Nur wenige Tage vor der Kommunalwahl am 14. März waren sie zwar bereits öffentlichkeitswirksam an drei Masten installiert worden. Allerdings hat es fast drei weitere Monate gedauert, bis die in der Stadt umstrittene Videoüberwachungsanlage am Darmstädter Luisenplatz in Betrieb genommen wurde.

Videoüberwachung in Darmstadt: 17 Kameras haben Luisenplatz im Fokus

Seit Montag wird das Treiben auf dem zentralen Platz in der Innenstadt, an dem auch viele Busse und Straßenbahnen halten, rund um die Uhr von 17 Kameras gefilmt. Die Stadtverordnetenversammlung hatte die Anschaffung der 400 000 Euro teuren Anlage bereits 2019 beschlossen.

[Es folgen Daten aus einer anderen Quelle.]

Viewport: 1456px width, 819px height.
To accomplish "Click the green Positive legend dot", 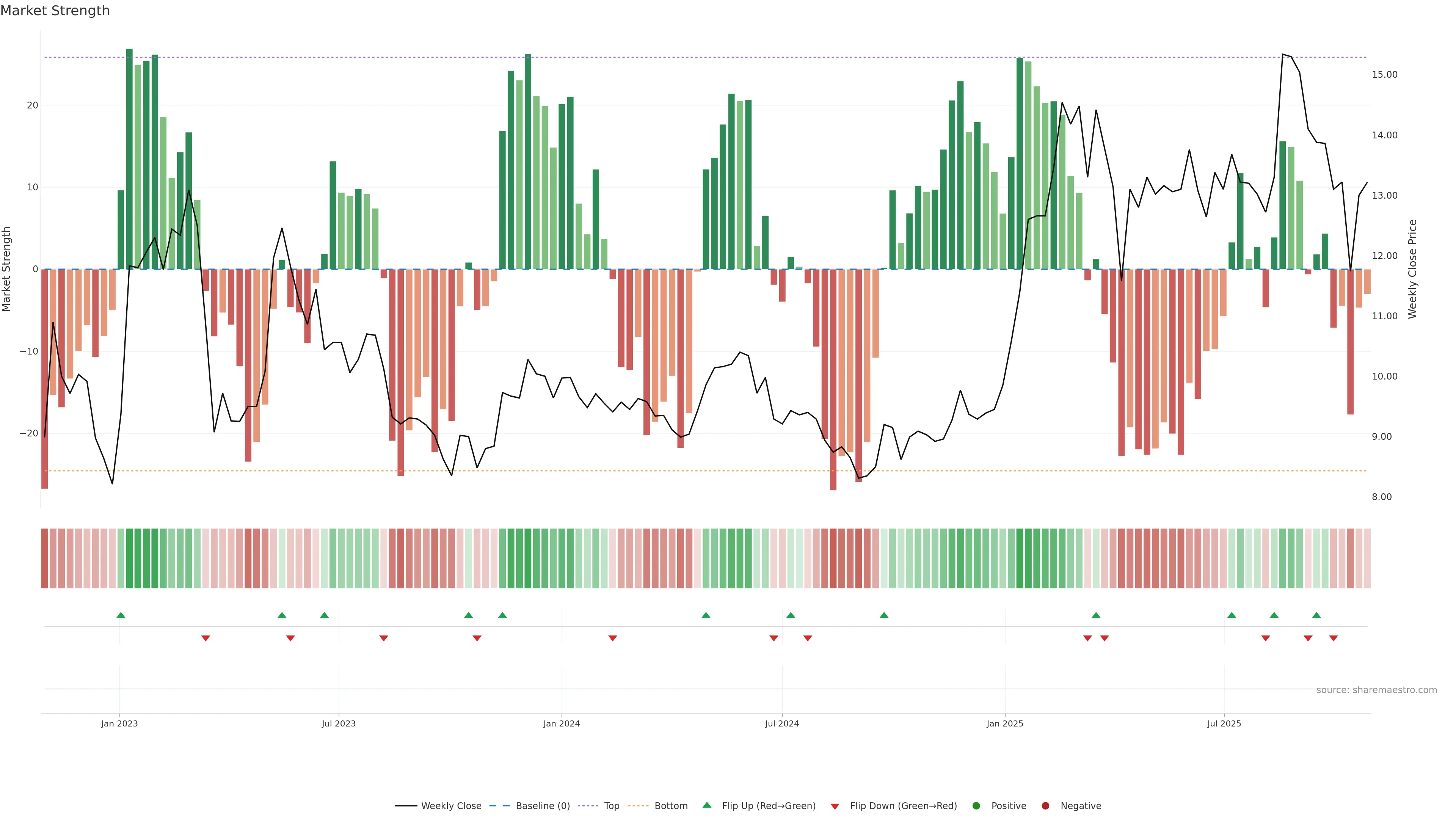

Aus Anlass der Inbetriebnahme kam auch Hessens Innenminister Peter Beuth (CDU) nach Darmstadt, um die Anlage in Begleitung von Oberbürgermeister Jochen Partsch (Grüne), dem scheidenden Bürgermeister und Darmstädter Ordnungsdezernenten Rafael Reißer (CDU) sowie Polizeipräsident Bernhard Lammel zu inspizieren. Beuth zufolge hat das Land zwei Drittel der Anschaffungskosten, also 264 000 Euro, der Stadt zur Verfügung gestellt.

Bilder vom Luisenplatz werden in die Stadtwache und zur Polizei übertragen

Die Szenen, die die Kameras auf dem 14 000 Quadratmeter großen Luisenplatz aufnehmen, werden an drei Stellen übertragen: in die nur wenige Meter vom Luisenplatz entfernte Stadtwache an der Wilhelminenstraße, ins nur wenige hundert Meter entfernte erste Polizeirevier an der Bismarckstraße sowie ins Polizeipräsidium an der Klappacher Straße.

OB Partsch sagte, bei einigen älteren Menschen gebe es „ein Gefühl von Unsicherheit“, wenn sie sich auf dem Luisenplatz aufhielten. Im vorigen Jahr wurden nach Angaben des Innenministeriums 151 Straftaten aus dem Bereich der Straßenkriminalität auf dem Luisenplatz registriert.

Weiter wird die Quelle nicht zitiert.